Gli interventi a carico dell’Aterp
Il compito dell’Agenzia territoriale per l’edilizia residenziale pubblica non è per nulla facile. Gli interventi a carico dell’Aterp prevedono il rifacimento completo degli impianti elettrici, idraulici, termici o sanitari; la sostituzione di infissi esterni, persiane o serrande; il rifacimento di coperture e tetti; il rifacimento delle facciate e il consolidamento delle fondamenta; la demolizione e ricostruzione di tramezzi e il consolidamento di solai o scale. Moltiplicando migliaia di euro di interventi necessari per il numero di immobili da ristrutturare, va da sé che la cifra da spendere risulti a dir poco astronomica. Le casse dell’ente, qui come in altre regioni, non possono starci dentro.
La domanda di alloggi
Accanto all’emergenza strutturale c’è l’emergenza sociale. È molto forte, infatti, la richiesta di alloggi pubblici da parte di chi la casa non se la può permettere e chiede aiuto allo Stato. A gennaio 2025 risultavano inevase oltre 11mila domande. Migliaia di calabresi attendono da anni. Se si tiene conto che la nostra è la regione più povera d’Italia, con le quote di reddito più basse del Paese, ci si rende conto che tantissime famiglie, sono oltre 60mila, affrontano spese che sopravanzano le proprie disponibilità economiche.
Dallo shock energetico un duro colpo
La crisi energetica ha aggravato il quadro dei bilanci facendo arrivare al 50% delle disponibilità i costi di casa, bollette domestiche, vitto e trasporti. Le famiglie più fragili stanno attraversando un periodo di ulteriore grande difficoltà: sono costrette ad operare delle scelte di spesa.
I fondi a disposizione dell’Aterp
A giugno 2025, a seguito di una interrogazione presentata dal consigliere regionale del Pd Davide Tavernise sull’emergenza abitativa in Calabria, l’assessorato ai Lavori pubblici ha risposto che «diversi sono i fondi destinati sia ad interventi di manutenzione straordinaria, messa in sicurezza, efficientamento energetico degli alloggi esistenti sia ad incrementare il numero di alloggi da assegnare agli aventi diritto».

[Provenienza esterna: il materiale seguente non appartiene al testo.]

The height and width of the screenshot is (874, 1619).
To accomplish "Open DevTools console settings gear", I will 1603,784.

Le misure di finanziamento attive
A quella data la Regione Calabria aveva a disposizione 227 milioni di euro. Le somme più sostanziose provengono dai finanziamenti europei: 97,7 milioni dal Pnrr e 80 milioni dal Programma regionale 2021/2027. In più, 11 milioni dal Fondo per lo sviluppo e la coesione. A questi finanziamenti vanno ad aggiungersi 25 milioni di risorse proprie della Regione e 14 milioni di fondi statali convenzionali per l’edilizia residenziale pubblica.
Gli interventi programmati dalla Regione
Con i 97,7 milioni di euro del Pnrr la Regione ha definito un piano di interventi che prevede il finanziamento di 52 progetti in tutta la regione per ristrutturare 901 alloggi. Con il Pnea sono stati finanziati 13 interventi per riqualificare 490 unità abitative e ultimare 124 alloggi. Con i fondi Fsc sono stati finanziati la riqualificazione di 512 unità abitative e i lavori di ultimazione di 54 alloggi.

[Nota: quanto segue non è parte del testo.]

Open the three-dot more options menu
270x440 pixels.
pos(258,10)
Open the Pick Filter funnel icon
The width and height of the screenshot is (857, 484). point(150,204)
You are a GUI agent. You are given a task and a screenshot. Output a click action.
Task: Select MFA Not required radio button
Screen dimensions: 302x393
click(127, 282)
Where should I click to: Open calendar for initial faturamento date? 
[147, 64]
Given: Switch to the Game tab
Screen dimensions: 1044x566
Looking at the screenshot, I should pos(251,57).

Il giudizio della Corte dei conti
La magistratura contabile ha denunciato che il settore è vittima delle lentezze amministrative e delle carenze di risorse. La Calabria è indietro anche sul fronte dell’efficientamento energetico, limite che, sostiene la Corte aggrava il quadro di spesa a carico delle famiglie più vulnerabili.
Cosa prevede per la Calabria il Piano casa
Le novità sono due. La prima è che i fondi andranno su un fondo ad hoc messo subito a disposizione delle regioni con due canali di finanziamento, uno per le ristrutturazioni, l’altro per la costruzione di nuovi alloggi. La seconda novità è il partenariato con il privato. Punta realizzare alloggi da vendere o affittare a prezzo calmierato, con costi di almeno il 30% più bassi rispetto a quelli di mercato.